(Bloomberg) -- Kazakhstan’s booming online marketplaces are thriving thanks in part to a popular financing offer that’s now drawing regulator scrutiny over worries about inflation and a growing consumer debt burden.
The short-term financing has become a lucrative source of revenue for lenders, such as fintech group Kaspi.kz JSC and Halyk Savings Bank JSC, that get a commission. At the same time, shoppers paying up front often don’t get a discount, according to the country’s financial regulator.
The watchdog in the tech-savvy central Asian country has grown worried that the delayed payment option, known as buy-now-pay-later, and related pricing agreements with vendors on the marketplaces are fueling inflation as well as undermining government efforts to curb increasing consumer debt.
“An individual must be able to buy a good at a price without the hidden fees built in,” said Madina Abylkasymova, the head of the Agency for Regulation and Development of the Financial Market. Her office is working with the competition regulator to create new rules so customers paying cash see lower prices than those using buy-now-pay-later loans, she said in an interview.
It’s unclear what form any potential final regulation would take, or what the impact on banks’ margins would be if officials take aim at online pricing. Furthermore, any rule on pricing would ultimately be issued by the competition agency.
Kazakh lenders’ portfolio of the financing, also known as BNPL, reached 2.3 trillion tenge ($4.5 billion) as of Sept. 1, a 17% increase from the start of the year, regulators said.
Kaspi.kz has called the short-term financing its “most important Fintech Platform product,” accounting for almost half of its total lending last year.
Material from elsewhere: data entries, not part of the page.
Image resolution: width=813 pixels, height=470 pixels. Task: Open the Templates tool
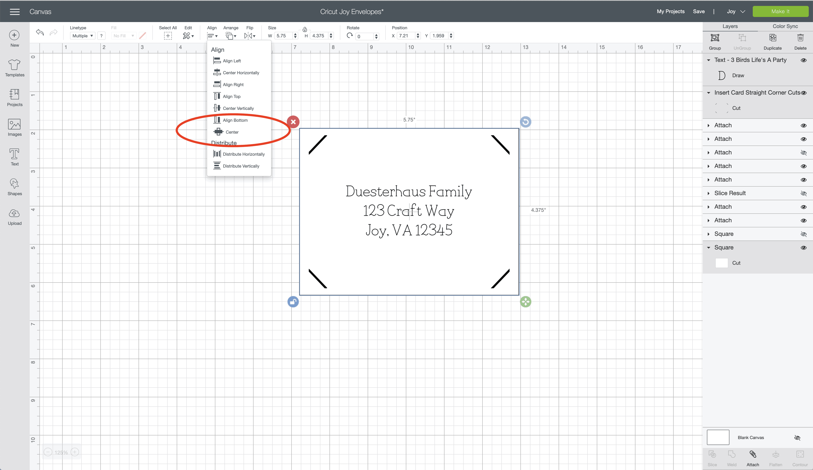(x=15, y=68)
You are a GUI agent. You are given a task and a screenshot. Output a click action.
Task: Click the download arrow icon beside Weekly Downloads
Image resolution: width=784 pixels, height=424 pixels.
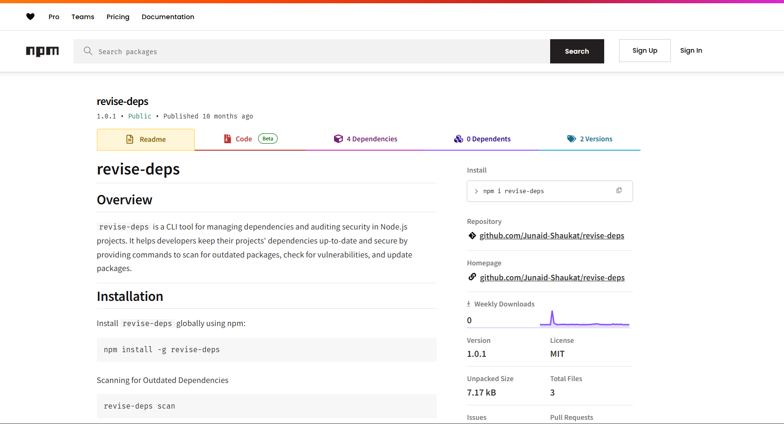pyautogui.click(x=468, y=303)
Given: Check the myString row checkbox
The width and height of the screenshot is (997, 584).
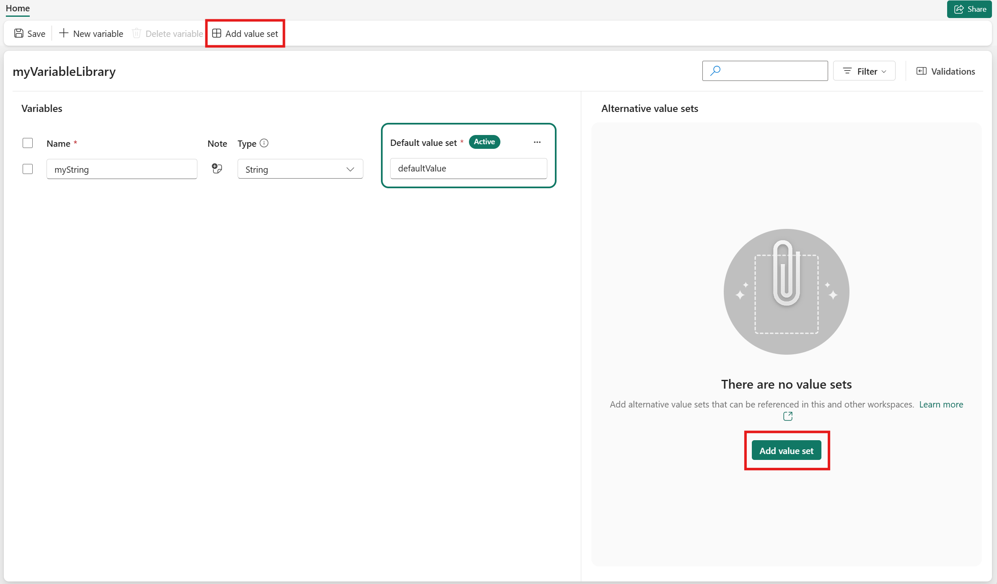Looking at the screenshot, I should pyautogui.click(x=28, y=169).
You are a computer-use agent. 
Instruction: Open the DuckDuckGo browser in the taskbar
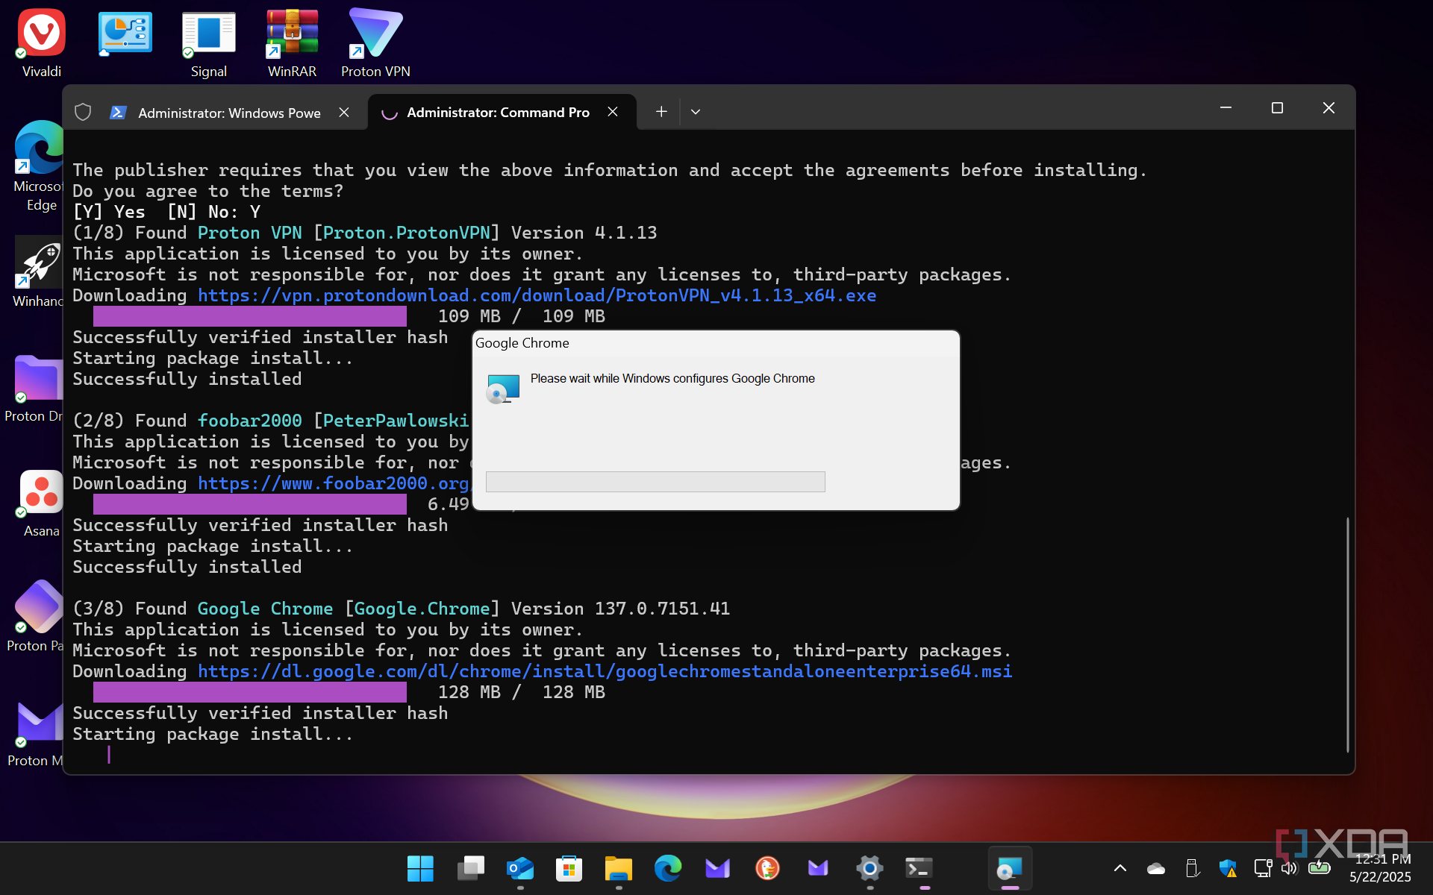click(767, 868)
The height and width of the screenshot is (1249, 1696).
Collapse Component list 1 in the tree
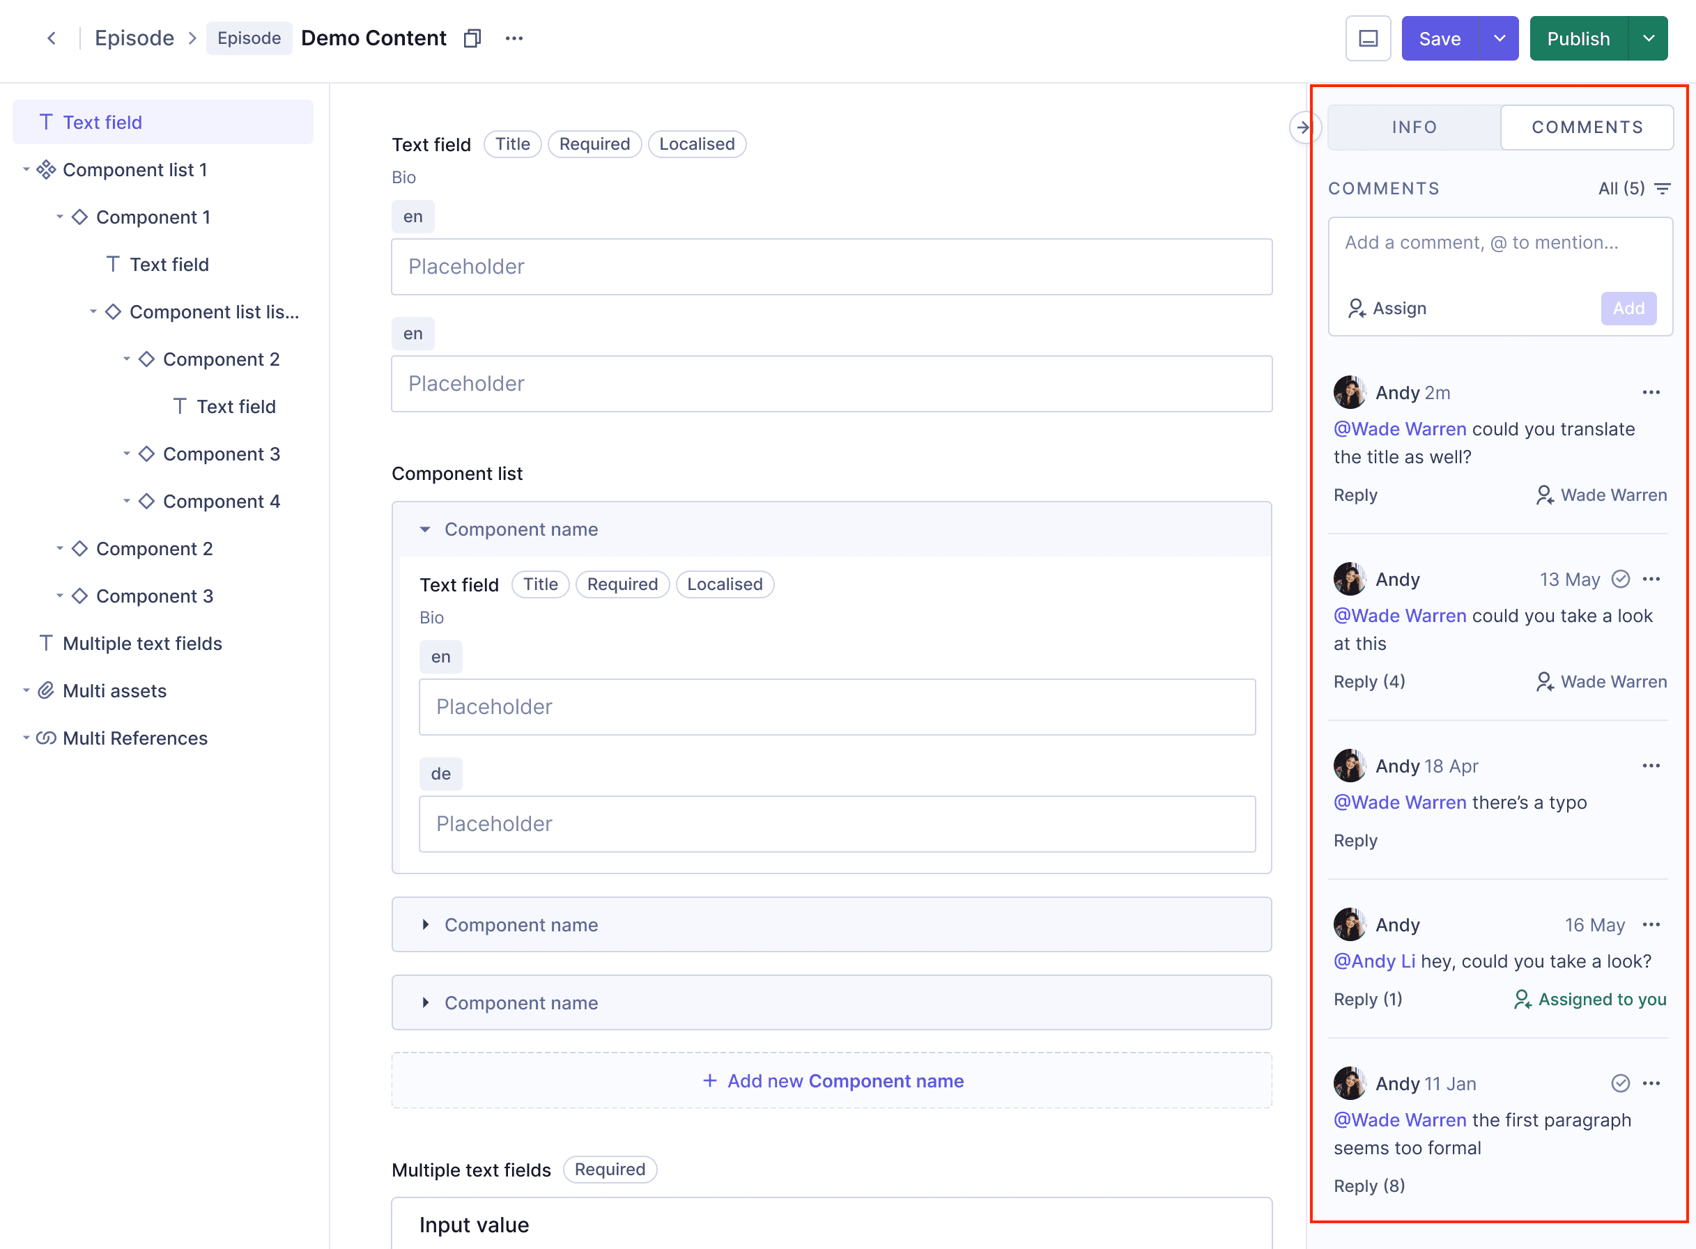pos(26,169)
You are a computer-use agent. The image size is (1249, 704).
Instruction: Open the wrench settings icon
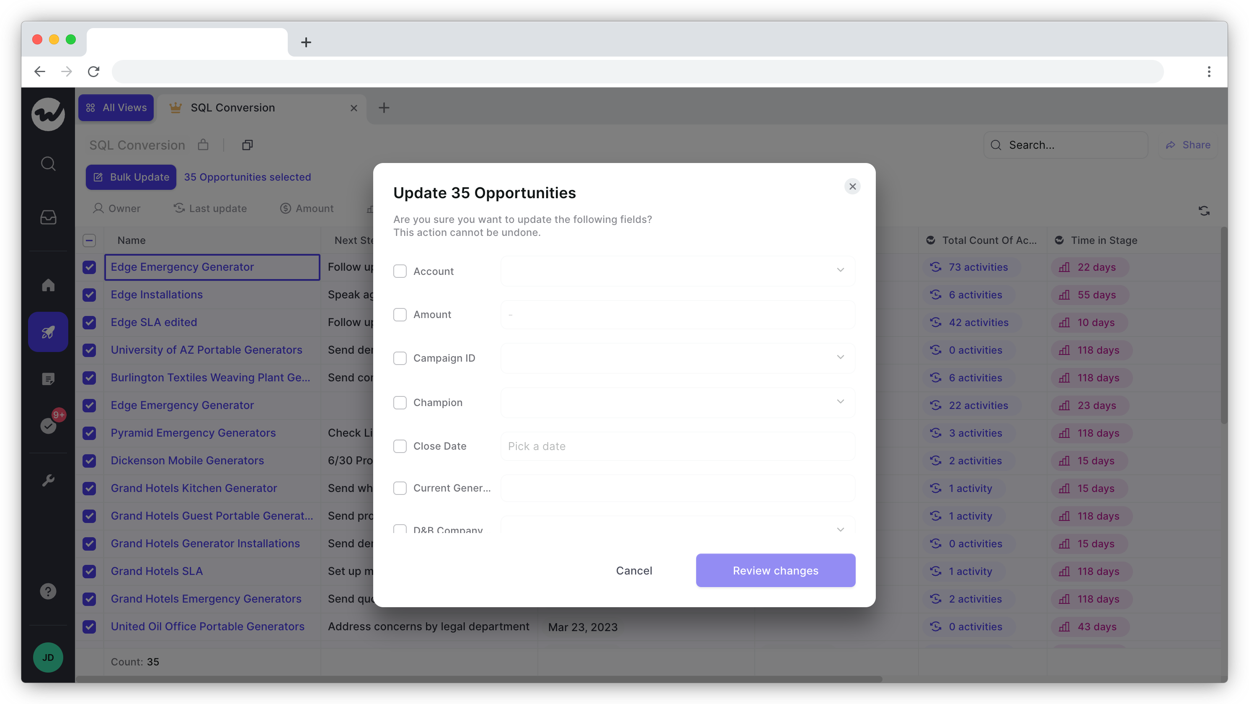pyautogui.click(x=48, y=480)
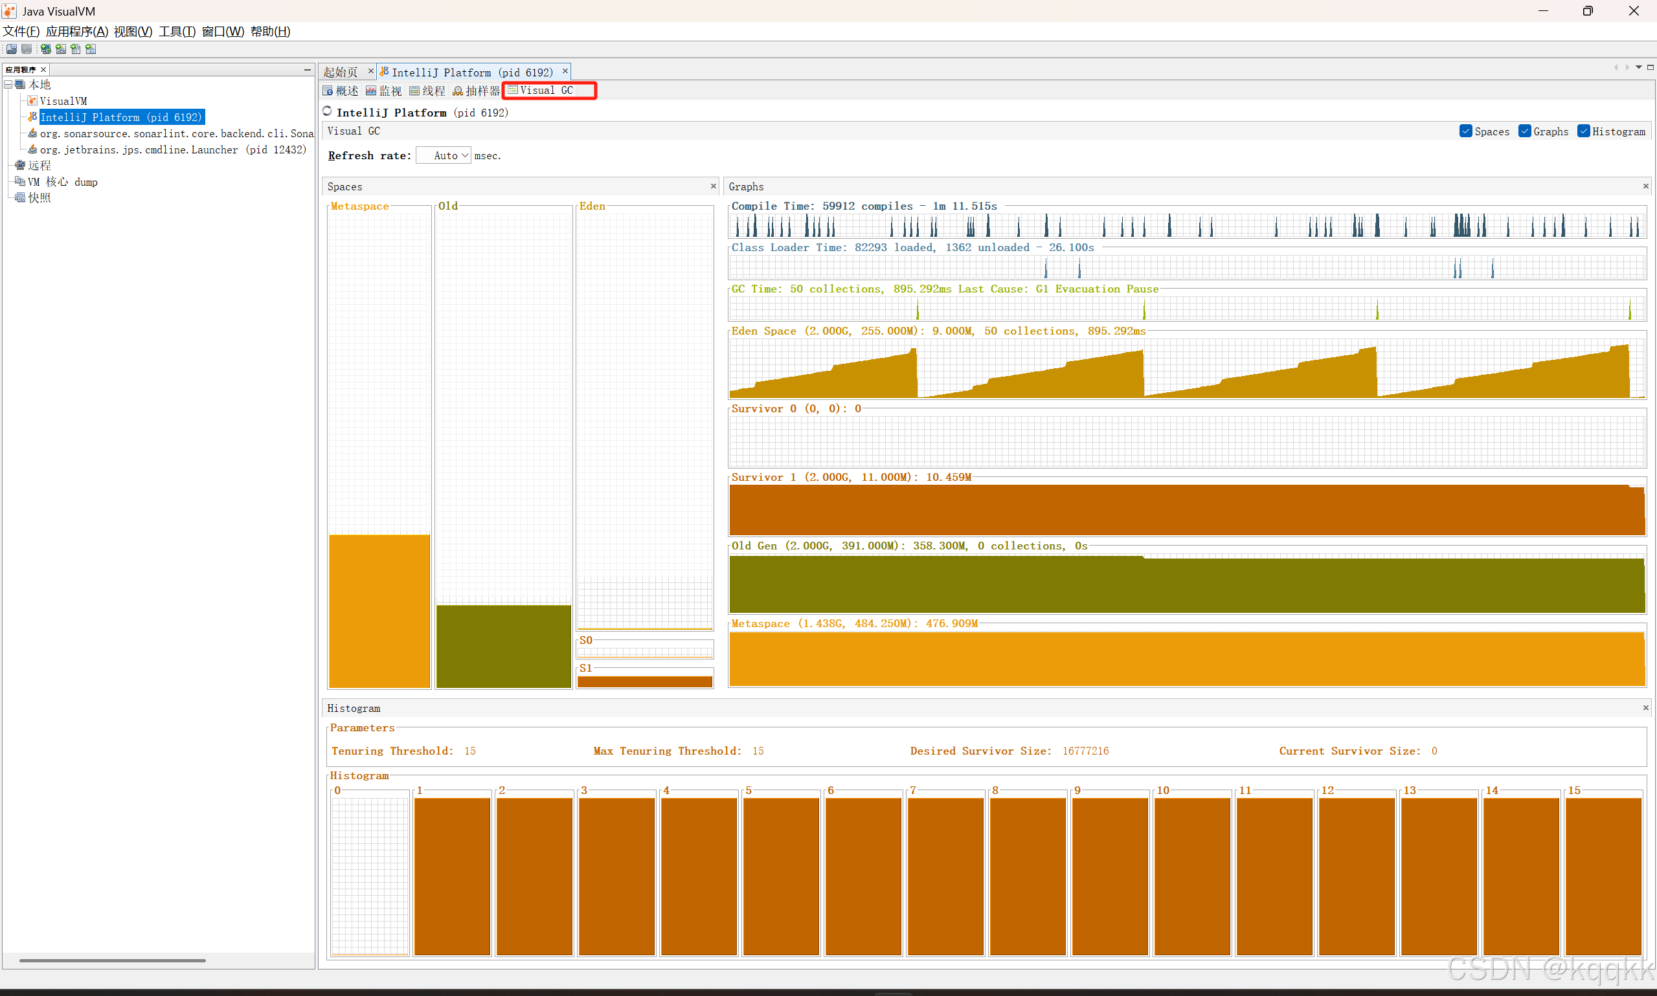The height and width of the screenshot is (996, 1657).
Task: Open the 工具(T) menu
Action: [177, 32]
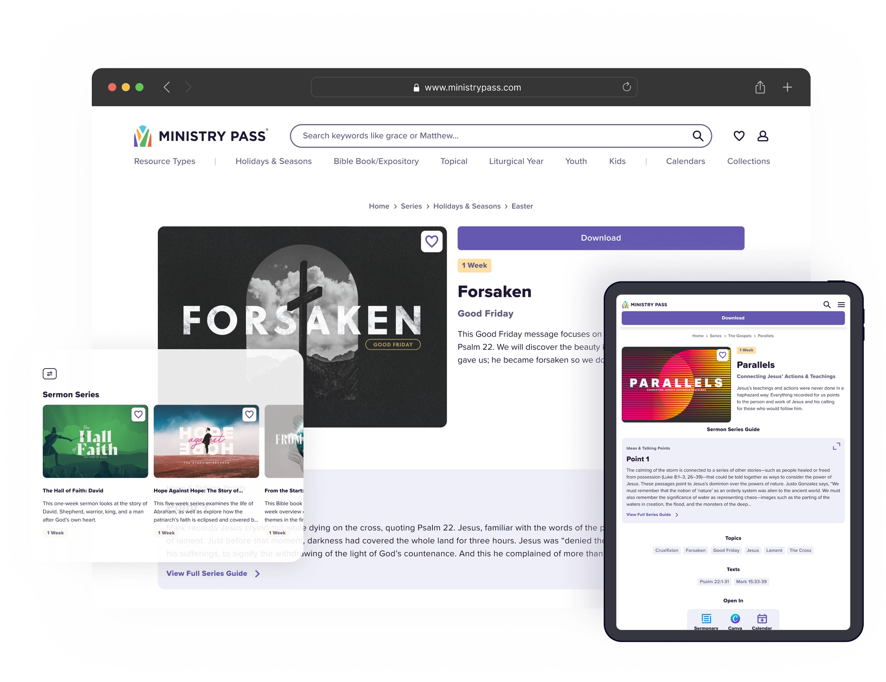This screenshot has height=682, width=886.
Task: Open the Resource Types menu
Action: coord(164,161)
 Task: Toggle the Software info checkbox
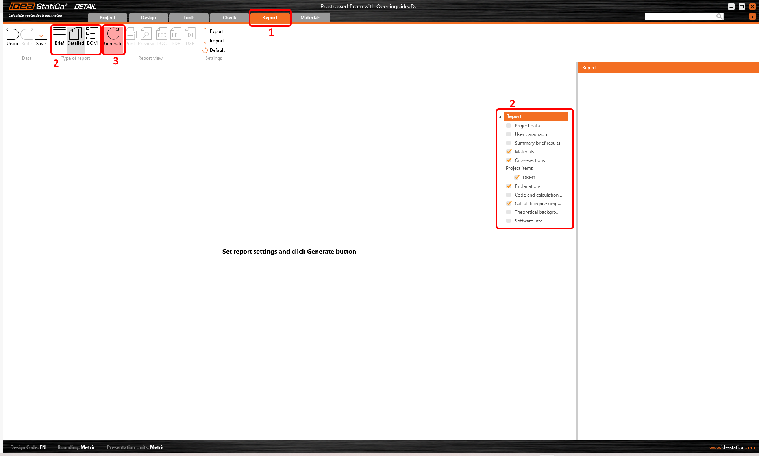509,221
The rise of the financing product is so stark the World Bank highlighted it in a March report, warning that “over-indebtedness and other credit-related risks are a clear concern for at least part of the population” of Kazakhstan.
Kaspi.kz has built the largest online marketplace in the country, controlling more than three-quarters of the business on such platforms, according to the competition authority. The marketplace is so ubiquitous that most vendors find it challenging to survive outside of it.
Fees for merchants on goods sold with the BNPL loans run from 5% to as high as 22%, said Abylkasymova said. She wants to make sure those fees on an annual basis don’t breach a cap on the effective interest rate for retail lending that regulators set earlier this year as part of the fight against ballooning consumer debt. “Any such fee or any other hidden fees must be within the set cap,” she said.
Meanwhile, marketplaces also may charge vendors commissions that get passed on to cash-paying consumers — keeping the prices they pay as high as for the buy-now-pay-later customers.
Kaspi.kz didn’t respond to a request for comment. Halyk Bank said prices for goods and services sold with the help of the short-term financing could rise if regulators implement the plan.
A credit boom has swept Kazakhstan creating a potential vulnerability for the $263 billion oil-fueled economy. President Kassym-Jomart Tokayev criticized banks last year for focusing on consumer loans at the expense of funding companies, resulting in “an increase in risks for the financial system, as well as an excessive debt burden on citizens.”
Sales on digital marketplaces jumped about 60% last year from a year earlier to 1.77 trillion tenge ($3.7 billion), according to e-commerce data from the National Bureau of Statistics.
The platforms run by Kaspi.kz and Halyk have barred merchants from offering lower prices than those on their platforms for the same goods sold elsewhere, according to agreements published on the marketplaces’ websites. That may lead to inflated pricing more broadly, the agency for financial supervision said.
While financial regulator Abylkasymova is pushing for measures to rein in some marketplace practices, her counterparts at the competition authority have been less committal.
The competition regulator said it hadn’t reviewed publicly available agreements Kaspi.kz and Halyk have made that bar merchants from offering lower prices elsewhere than for goods on their platforms. Halyk Bank said its requirement for vendors to maintain a single price was aimed at a “simpler and better” customer experience.
Even with high fees and the government trying to rein in consumer debt, neither consumers nor vendors show any sign of turning away from the online marketplaces.
“Kazakhs uniquely love” the payment-deferral offering, Timothy Liu, founder of US-based Meditation Capital Management LP, said in a February research note. “Without Kaspi BNPL, a merchant’s sales would fall 20-30%,” he said.